I’m amazed they wouldn’t have this issue in Health.
April 26, 2016
So, in 2013 the Sask Party apparently recognized the CommunityNet bandwidth issue:
Six months later they announced they were finished upgrading CommunityNet for schools:
“”We are extremely pleased to announce the completion of significant upgrades to CommunityNet that will provide students and teachers across the province with access to the digital tools they need to succeed,” said Education Minister Don Morgan. “This is the most significant increase in bandwidth access for students since the program’s inception in 2001 and the upgrade provides more than double the speeds at most schools and in some cases up to ten times the speed.””
The May 2014 release also says:
“The Ministry of Education will also be providing an additional increase of $2 million annually for operating costs, to ensure faster, and more equitable, internet access for teachers, students, and administrators across the province.”
Then, just two months ago, February 2016, there was another government announcement. It consisted of two parts, one being the reallocation of funds to deliver new portable classrooms, and the other:
“Morgan also announced a $3.4 million grant for CommunityNet, which will provide for continued bandwidth upgrades in provincial schools where needed across the province… SaskTel will assume administrative responsibility for the network and begin making necessary investments to provide the new bandwidth in the coming weeks.”
In hindsight, Saskatoon Public School Board Chair Ray Morrison’s quote in this release is interesting:
“With the increasing usage of technology in the classroom, the investment in network infrastructure is a step in the right direction to addressing the bandwidth issues our schools.”
A “step in the right direction” – not exactly a ringing endorsement.
As for SaskTel assuming “administrative responsibility” for the network; who had it before? The May 2014 release I quoted earlier was a SaskTel release, so…?
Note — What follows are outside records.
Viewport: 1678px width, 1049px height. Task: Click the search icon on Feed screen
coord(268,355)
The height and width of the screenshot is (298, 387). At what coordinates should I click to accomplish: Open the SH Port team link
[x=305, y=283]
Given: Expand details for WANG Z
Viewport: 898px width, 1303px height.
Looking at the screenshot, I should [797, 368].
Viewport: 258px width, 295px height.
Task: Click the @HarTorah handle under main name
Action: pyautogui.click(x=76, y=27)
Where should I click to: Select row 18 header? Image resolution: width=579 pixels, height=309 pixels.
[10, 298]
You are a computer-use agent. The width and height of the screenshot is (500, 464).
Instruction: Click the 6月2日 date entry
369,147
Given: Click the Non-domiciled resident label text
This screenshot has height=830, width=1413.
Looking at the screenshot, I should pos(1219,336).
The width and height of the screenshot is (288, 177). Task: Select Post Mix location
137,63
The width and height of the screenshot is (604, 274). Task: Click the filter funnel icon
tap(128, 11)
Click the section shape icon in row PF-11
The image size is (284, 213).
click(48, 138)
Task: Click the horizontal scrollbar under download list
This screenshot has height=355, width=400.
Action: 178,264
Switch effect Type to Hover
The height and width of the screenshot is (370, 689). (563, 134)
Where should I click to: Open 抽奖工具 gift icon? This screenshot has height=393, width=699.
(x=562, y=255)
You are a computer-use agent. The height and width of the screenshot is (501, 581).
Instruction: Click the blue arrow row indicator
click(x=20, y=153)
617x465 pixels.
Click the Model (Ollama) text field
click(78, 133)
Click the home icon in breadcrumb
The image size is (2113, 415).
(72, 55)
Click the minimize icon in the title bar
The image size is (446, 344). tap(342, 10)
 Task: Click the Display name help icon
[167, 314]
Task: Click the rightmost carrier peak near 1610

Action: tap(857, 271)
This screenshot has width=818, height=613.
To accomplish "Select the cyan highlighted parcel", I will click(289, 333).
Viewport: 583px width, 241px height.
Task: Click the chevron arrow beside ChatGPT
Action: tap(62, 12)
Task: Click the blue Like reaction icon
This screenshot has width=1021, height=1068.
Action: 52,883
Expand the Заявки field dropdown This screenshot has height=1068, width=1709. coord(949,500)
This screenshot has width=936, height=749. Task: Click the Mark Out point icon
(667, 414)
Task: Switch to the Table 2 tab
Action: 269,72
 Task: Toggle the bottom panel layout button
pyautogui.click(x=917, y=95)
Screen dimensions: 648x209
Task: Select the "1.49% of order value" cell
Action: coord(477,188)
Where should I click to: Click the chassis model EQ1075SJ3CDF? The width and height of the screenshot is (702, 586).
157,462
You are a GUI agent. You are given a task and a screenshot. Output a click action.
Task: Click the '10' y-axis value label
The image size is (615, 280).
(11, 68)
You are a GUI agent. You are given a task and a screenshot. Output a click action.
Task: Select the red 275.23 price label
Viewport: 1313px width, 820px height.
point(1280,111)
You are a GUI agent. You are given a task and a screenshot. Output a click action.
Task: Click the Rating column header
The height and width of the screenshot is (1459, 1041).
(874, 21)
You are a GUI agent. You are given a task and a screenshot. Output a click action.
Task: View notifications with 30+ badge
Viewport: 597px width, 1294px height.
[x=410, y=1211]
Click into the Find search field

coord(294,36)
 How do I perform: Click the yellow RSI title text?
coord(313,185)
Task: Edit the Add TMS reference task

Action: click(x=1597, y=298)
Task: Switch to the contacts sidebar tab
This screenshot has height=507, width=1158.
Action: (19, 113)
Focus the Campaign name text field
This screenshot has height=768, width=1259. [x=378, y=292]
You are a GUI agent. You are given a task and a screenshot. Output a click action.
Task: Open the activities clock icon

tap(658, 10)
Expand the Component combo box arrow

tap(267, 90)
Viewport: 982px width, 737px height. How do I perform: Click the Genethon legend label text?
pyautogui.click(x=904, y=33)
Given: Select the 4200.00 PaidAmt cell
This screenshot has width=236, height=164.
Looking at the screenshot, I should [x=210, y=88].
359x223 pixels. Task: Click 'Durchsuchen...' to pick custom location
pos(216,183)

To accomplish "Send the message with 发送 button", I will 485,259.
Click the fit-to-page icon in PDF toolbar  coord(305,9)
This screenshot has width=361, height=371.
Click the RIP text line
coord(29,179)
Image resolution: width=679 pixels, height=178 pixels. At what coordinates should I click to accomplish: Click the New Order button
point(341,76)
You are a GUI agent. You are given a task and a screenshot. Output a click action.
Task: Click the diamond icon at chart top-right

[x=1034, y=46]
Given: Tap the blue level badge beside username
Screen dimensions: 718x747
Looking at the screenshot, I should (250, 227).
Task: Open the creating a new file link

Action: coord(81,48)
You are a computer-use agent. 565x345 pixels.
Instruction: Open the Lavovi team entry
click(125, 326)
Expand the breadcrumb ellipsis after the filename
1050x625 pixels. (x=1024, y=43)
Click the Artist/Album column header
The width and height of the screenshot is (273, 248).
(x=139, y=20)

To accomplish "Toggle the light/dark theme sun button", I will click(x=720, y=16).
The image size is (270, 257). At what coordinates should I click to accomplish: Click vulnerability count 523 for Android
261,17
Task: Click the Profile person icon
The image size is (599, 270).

This is interesting because in 2004, the provincial auditor raked the NDP government over the coals for not defining ownership of this rather important piece of government infrastructure (emphasis mine):
“Based on our study, we found that the Government does not have adequate processes to oversee the security of government information carried on CommunityNet.
We recommend that the Government: clarify which agency is responsible to oversee the security of CommunityNet; approve and implement security and data classification policies…; make the agency responsible for overseeing the security of CommunityNet also responsible for monitoring security and ensuring corrective action is taken.”
I found some answers, I think, in this fabulous Dec 2015 article in the Weyburn Review:
“One of the issues is there are different responses to responsibility from CNet (CommunityNet), the Ministry of Education and SaskTel (who is a provider of CNet in the province).”
“…not a typical vendor relationship that exists with SaskTel…”
Apparently some school divisions have opted out of CommunityNet altogether.
“… it is easier for school divisions within Regina or Saskatoon, where they have access to providers like Rogers, Shaw or other services.”
One Estevan school trustee apparently noted:
“…the provincial auditor should really challenge the current partnership between the Ministry of Education, CNet and SaskTel.”
Like it did over a decade previously?
“Greg Jacobs, the external communications manager for SaskTel, noted that under the current agreement, they take direction from the Ministry of Education. “Schools have to make a request to the ministry to increase their speed. If the ministry sees it as necessary, than we get direction to apply the upgrade to the school.””
Sounds like this is a classic case of Whose Job Is It to provide our schools with what they need – SaskTel’s or the Ministry of Education’s. Perhaps Don Morgan answered this when he said in February 2016 that CNet administration being passed to SaskTel. That’s not going to work, though, because just like we’re seeing with P3s, the Minister of Education cannot pass the buck on education – it stops with him.